To do =
Take the lines below from the first through the one that contains "Given: Select the" and copy them exactly.

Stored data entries

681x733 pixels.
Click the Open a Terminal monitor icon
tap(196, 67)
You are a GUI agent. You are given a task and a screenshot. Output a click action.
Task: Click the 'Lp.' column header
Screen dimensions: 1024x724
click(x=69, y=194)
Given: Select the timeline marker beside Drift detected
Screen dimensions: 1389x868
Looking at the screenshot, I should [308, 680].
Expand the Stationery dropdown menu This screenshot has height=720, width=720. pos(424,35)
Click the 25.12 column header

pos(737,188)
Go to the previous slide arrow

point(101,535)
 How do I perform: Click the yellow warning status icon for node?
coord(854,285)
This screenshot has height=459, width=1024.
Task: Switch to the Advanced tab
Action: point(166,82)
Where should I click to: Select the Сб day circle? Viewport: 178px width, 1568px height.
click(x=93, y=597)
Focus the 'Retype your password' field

Solution =
681x733 pixels.
Click the Open a Terminal monitor icon
tap(196, 67)
You are a GUI agent. You are given a task and a screenshot. Output a click action.
Task: Click the 'Lp.' column header
Screen dimensions: 1024x724
click(x=69, y=194)
Given: Select the timeline marker beside Drift detected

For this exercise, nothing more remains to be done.